(Dataset entries)

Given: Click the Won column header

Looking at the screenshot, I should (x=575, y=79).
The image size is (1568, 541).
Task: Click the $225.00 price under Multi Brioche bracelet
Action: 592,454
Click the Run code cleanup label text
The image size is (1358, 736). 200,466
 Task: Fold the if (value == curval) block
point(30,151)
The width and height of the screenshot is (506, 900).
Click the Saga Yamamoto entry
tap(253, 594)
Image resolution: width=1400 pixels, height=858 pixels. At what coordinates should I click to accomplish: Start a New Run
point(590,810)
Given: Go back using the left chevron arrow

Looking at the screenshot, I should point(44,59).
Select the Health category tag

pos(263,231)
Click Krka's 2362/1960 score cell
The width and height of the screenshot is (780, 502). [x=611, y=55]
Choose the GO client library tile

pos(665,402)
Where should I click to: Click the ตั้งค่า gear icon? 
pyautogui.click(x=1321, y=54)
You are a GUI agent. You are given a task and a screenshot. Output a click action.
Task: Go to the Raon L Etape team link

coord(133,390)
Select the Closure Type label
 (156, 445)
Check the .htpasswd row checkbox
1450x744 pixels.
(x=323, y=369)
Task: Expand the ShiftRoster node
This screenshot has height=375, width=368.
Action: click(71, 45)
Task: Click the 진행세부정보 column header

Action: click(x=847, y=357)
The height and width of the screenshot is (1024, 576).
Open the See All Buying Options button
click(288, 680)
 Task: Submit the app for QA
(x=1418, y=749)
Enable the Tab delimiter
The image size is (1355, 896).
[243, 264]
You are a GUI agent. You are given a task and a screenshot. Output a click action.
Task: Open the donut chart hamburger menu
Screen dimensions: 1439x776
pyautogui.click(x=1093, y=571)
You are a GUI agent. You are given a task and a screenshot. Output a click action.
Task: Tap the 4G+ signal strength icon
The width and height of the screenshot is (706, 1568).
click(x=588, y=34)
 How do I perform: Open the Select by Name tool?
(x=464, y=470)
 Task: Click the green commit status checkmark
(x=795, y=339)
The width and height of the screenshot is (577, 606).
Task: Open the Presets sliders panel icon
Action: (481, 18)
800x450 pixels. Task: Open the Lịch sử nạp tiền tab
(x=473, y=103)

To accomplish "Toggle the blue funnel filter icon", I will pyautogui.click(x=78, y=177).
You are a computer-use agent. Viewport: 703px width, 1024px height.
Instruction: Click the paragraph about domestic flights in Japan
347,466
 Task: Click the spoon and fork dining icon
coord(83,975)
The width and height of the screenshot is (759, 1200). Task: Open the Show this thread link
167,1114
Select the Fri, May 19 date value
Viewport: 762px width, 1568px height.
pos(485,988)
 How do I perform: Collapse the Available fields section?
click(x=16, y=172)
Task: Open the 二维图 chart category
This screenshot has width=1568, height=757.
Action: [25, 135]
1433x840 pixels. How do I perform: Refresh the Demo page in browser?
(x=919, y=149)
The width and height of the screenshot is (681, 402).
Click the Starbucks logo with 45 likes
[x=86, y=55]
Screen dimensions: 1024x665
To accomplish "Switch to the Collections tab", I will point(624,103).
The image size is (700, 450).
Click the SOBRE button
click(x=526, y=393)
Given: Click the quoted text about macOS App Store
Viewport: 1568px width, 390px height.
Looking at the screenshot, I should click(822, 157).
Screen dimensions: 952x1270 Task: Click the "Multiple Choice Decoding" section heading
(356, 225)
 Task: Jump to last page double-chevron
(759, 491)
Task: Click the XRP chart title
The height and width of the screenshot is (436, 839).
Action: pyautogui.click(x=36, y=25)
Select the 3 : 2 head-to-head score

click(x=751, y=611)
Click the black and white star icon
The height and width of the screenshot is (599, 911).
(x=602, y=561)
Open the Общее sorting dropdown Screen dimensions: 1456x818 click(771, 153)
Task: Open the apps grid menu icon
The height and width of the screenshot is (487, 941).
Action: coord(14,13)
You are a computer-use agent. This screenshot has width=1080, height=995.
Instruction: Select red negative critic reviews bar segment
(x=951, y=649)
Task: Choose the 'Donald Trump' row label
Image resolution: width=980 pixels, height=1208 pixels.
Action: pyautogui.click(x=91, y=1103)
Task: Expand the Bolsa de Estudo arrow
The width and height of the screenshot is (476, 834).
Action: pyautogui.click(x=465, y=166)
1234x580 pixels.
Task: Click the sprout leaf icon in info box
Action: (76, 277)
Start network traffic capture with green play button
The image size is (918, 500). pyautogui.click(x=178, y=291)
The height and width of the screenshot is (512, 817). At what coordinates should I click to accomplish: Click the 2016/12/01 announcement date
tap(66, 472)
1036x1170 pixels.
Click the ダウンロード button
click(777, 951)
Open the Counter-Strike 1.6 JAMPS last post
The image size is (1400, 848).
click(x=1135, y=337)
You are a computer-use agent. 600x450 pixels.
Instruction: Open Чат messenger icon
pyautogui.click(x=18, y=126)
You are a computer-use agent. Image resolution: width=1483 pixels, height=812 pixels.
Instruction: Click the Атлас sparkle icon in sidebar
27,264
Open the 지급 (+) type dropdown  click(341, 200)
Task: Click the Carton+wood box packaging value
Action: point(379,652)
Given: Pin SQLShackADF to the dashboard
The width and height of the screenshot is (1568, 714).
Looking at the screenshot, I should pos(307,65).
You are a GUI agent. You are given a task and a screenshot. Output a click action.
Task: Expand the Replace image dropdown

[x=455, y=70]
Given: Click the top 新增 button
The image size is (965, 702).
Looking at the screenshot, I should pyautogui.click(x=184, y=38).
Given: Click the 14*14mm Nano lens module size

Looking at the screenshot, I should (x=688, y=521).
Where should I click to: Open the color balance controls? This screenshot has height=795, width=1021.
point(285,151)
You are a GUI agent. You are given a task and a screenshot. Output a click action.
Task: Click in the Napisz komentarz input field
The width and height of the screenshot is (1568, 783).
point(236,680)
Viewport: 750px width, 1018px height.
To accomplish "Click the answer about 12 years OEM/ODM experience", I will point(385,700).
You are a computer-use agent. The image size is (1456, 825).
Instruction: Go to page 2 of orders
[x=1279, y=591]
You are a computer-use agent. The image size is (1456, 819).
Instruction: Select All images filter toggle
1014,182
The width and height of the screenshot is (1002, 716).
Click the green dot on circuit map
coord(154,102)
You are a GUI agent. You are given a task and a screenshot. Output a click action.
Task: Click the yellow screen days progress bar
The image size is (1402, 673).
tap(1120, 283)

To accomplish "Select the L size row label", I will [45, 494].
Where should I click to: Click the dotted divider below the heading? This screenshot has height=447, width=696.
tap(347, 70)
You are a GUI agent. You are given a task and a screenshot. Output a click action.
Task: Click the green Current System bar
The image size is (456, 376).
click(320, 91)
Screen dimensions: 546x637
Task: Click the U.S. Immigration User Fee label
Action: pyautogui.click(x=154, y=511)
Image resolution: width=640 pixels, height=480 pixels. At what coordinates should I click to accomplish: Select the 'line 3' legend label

Task goal -
Your task is to copy each line of the data above that holds "computer".

Written response -
You are a computer-use agent. Viewport: 703px width, 1024px height.
You are a computer-use agent. This screenshot has width=1080, height=995.
You are a computer-use agent. 600x450 pixels.
You are a computer-use agent. Image resolution: width=1483 pixels, height=812 pixels.
You are a computer-use agent. The image size is (1456, 825).
You are a computer-use agent. The image size is (1456, 819).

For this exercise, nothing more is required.